$2.7.42.$ A rod of mass $m_1$ and length $l$ is suspended on a hinge. A small piece of plasticine of mass $m_2$ sticks to the middle of the rod, moving until it collides with it horizontally at a speed of $V$. Find the maximum angle of deviation of the rod from the vertical. Ignore the friction in the hinge.

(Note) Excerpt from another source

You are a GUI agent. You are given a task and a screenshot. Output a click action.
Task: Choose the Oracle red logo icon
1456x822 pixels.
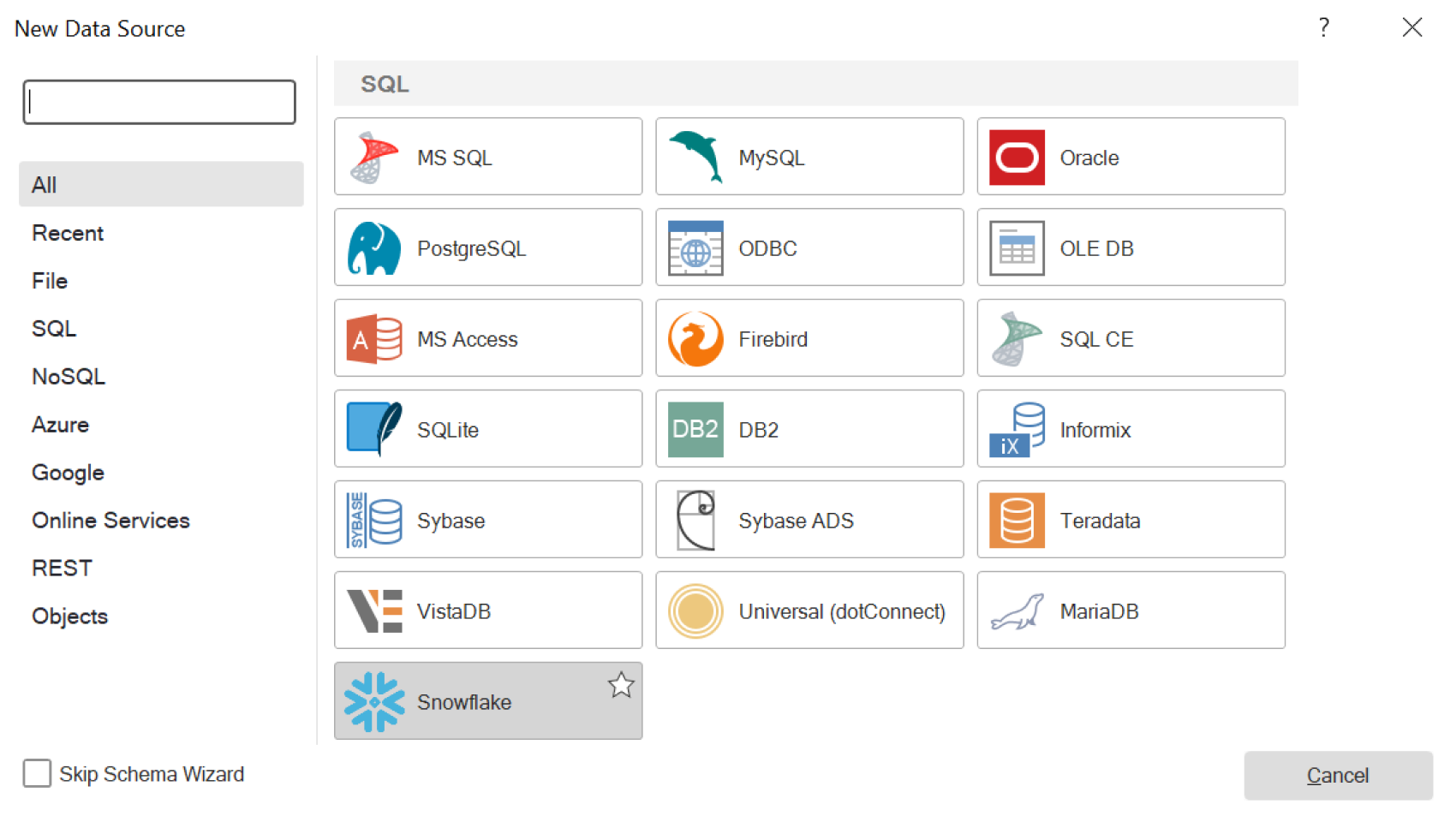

Angular momentum $$\left\{\begin{matrix} L=m_2v\frac{l}{2} \\ L=I\omega \end{matrix}\right.$$ Parallel axis theorem $$I=I_0+m_2d^2=\frac{1}{3}m_1l^2+m_2\left(\frac{l}{2}\right)^2$$ $$m_2v\frac{l}{2}=\omega\left(\frac{1}{3}m_1l^2+\frac{1}{4}m_2l^2\right)$$ From where $$\omega = \frac{6m_2}{4m_1+3m_2}\frac{v}{l}$$ From the figure $$h=\frac{l}{2}(1-\cos\alpha)$$ Law of conservation of energy in rotational motion $$\frac{I\omega^2}{2}=(m_1+m_2)\frac{l}{2}(1-\cos\alpha)$$ Expressing $\cos\alpha$ $$1-\cos\alpha=\frac{I\omega^2}{(m_1+m_2)l}$$ $$\boxed{\cos\alpha=1-\frac{3m_2^2v^2}{gl(4m_1+3m_2)(m_1+m_2)}}$$
$$\cos\alpha=1-\frac{3m_2^2v^2}{gl(4m_1+3m_2)(m_1+m_2)}$$